Nationally, advocates worry that evictions could affect upwards of 40 million people by the end of the year.

There is little data on voting among homeless populations, but research from the University of Southern California has suggested a voting rate as low as 10%.

Yet political participation is key to ensuring that issues important to people experiencing homelessness or people in unstable housing are acknowledged, said Megan Hustings, managing director of the National Coalition for the Homeless.

"It's so important that people who are experiencing homelessness take part in that process," she said. "Most mainstream get-out-the-vote efforts don't realize how difficult it can be to access your vote if you don't have an address."

The COVID-19 pandemic has given rise to more mail-in and absentee voting options that people experiencing homelessness can use, she said.

But people who use a shelter as an address do not always get their mail — the means of getting their absentee ballot — on a regular basis, she said.

The pandemic has forced many shelters to reduce their hours or even close, making mail pickups even harder, she said.

Some local laws allow people to register their address as a park bench or an intersection, as does a federal form accepted in most states, said Eric Tars, legal director at the National Homelessness Law Center.

But locations that require identification to vote can complicate the process, he said.

People who are homeless may not be able to obtain IDs or may lose them, he said.

"ID requirements are a barrier," he said.

Tars and his colleagues turned to voting rights this year for the first time in several years, collaborating with the National Coalition for the Homeless and TrustLaw, the Thomson Reuters Foundation's legal pro bono network, to create a guide on local voting rights and requirements across the country.

The objective was to answer key questions for those who experience chronic homelessness and those who are newly homeless due to the pandemic, Tars said.

"If I lose my home after the registration deadline, can I still vote?

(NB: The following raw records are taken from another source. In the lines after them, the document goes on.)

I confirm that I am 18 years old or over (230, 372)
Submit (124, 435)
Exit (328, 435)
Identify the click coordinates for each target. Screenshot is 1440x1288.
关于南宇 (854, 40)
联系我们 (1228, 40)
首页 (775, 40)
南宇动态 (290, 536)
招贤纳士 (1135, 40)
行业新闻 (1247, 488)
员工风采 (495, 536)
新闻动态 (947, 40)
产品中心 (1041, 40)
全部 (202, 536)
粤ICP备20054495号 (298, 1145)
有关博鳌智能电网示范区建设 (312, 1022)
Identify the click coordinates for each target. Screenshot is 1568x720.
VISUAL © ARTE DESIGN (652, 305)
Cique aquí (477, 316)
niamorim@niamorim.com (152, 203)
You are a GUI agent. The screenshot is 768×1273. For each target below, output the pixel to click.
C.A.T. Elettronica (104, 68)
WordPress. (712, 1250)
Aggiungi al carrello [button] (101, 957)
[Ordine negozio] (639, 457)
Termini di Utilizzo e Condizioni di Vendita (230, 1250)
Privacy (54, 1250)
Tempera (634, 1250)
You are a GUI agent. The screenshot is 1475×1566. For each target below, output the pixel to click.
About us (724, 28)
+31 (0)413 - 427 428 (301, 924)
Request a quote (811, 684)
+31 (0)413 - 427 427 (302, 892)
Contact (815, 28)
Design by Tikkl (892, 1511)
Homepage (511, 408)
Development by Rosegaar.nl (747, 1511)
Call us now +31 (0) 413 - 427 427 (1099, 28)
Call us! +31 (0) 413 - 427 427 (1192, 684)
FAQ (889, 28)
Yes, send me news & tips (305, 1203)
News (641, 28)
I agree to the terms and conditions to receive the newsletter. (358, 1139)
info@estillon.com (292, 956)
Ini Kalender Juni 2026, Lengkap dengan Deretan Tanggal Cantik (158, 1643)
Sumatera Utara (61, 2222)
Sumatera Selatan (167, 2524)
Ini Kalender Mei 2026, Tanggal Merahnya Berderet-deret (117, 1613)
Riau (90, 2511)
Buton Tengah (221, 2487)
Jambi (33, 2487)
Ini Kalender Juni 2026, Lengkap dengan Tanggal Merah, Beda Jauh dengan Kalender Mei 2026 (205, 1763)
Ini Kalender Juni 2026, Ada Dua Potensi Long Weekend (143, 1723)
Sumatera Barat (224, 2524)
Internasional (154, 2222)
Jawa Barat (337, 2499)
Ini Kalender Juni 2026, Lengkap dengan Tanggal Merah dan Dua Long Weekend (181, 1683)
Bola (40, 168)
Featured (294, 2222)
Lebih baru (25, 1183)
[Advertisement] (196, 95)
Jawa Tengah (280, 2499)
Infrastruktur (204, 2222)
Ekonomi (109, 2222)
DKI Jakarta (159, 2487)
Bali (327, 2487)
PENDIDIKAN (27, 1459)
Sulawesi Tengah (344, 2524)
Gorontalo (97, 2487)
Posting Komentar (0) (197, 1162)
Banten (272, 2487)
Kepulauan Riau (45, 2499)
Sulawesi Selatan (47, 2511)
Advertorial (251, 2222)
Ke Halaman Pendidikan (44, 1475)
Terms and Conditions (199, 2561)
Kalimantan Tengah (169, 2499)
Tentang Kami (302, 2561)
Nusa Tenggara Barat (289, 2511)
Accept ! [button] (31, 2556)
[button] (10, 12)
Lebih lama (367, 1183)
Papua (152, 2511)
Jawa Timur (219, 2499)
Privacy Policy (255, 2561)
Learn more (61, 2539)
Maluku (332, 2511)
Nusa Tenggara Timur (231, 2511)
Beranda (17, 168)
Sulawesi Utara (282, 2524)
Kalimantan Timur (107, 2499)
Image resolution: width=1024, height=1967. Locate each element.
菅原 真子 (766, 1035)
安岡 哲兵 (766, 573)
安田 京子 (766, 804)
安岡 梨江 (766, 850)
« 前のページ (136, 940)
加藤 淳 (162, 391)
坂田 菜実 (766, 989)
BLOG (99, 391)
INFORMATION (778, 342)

Or if this person is living doubled up or in a motel, can they use that address to vote? Or if they're on the street or living in a car, how do they register?"

For people on Washington's streets, getting answers to such questions have provided them with a sense of being included in the political process.

"Initially, a lot of people said, 'My vote doesn't matter,'" said Perez-Brennan. "But we had this space to talk, and some did change their minds to say: 'I do have political power. Let's do this.'"

Pathways to Housing DC now plans to include voter registration as part of its standard intake process with clients.